• **RECORDS FOR THIS TASK**:
————————
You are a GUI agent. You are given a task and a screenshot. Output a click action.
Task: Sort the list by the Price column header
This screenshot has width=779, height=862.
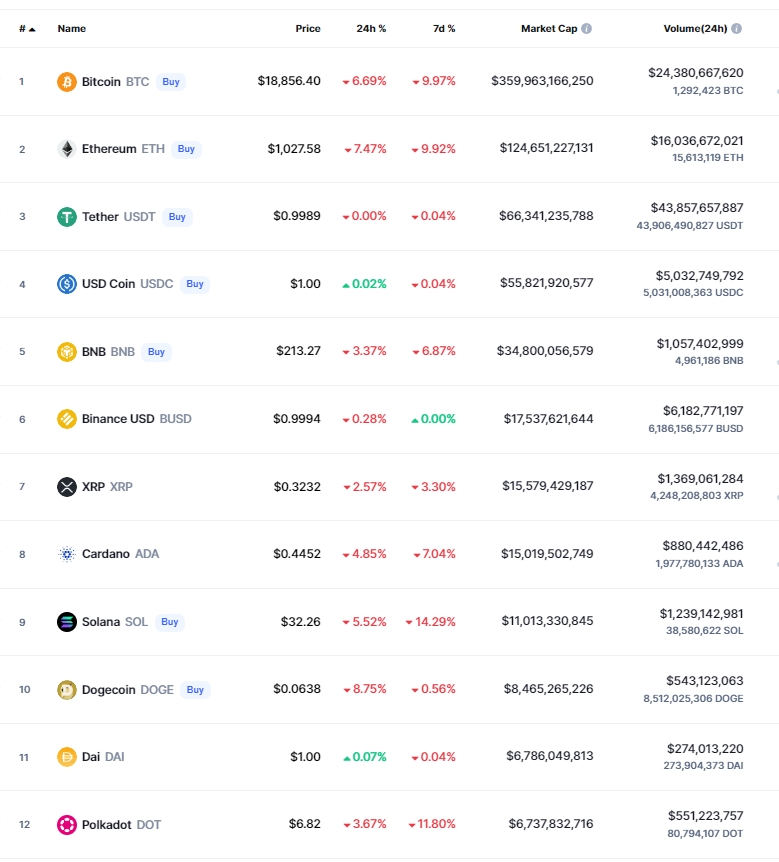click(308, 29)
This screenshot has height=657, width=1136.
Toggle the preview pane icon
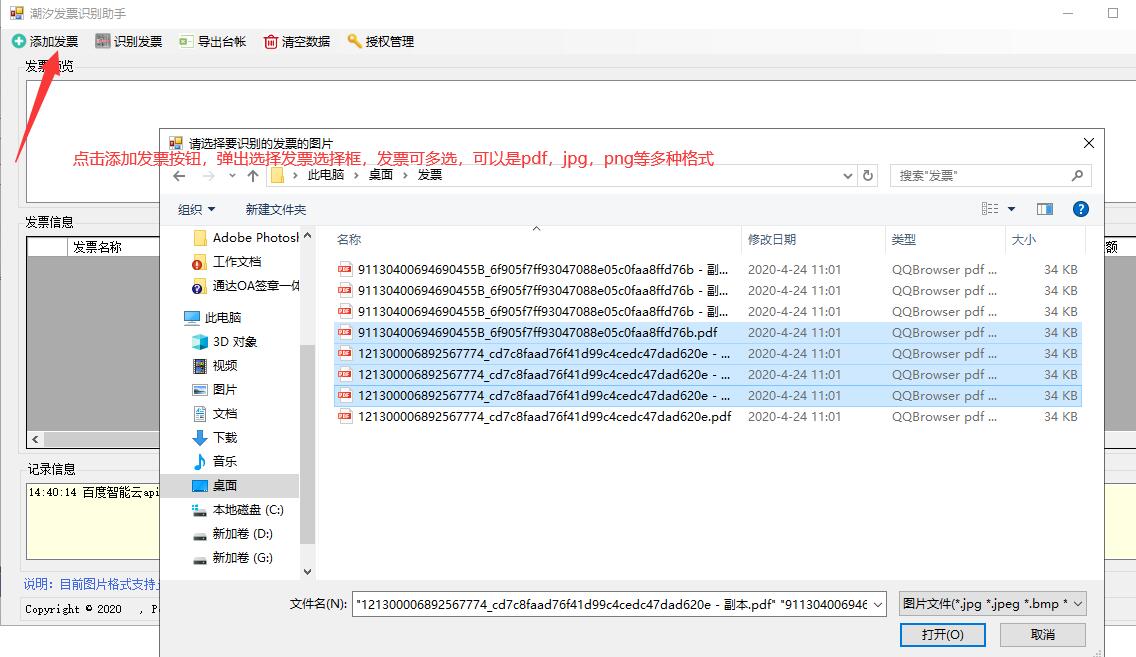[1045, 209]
————————
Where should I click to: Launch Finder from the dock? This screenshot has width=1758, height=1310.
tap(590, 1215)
————————
• **TASK DETAILS**: When you reach the line holding "You are a GUI" in the listing above, begin retyping exactly, and stop once the line holding "This screenshot has height=657, width=1136." is done; pictures stay out.

• **RESULT**:
You are a GUI agent. You are given a task and a screenshot. Output a click action.
Task: Sort the list by the Price column header
This screenshot has width=779, height=862.
click(308, 29)
This screenshot has height=657, width=1136.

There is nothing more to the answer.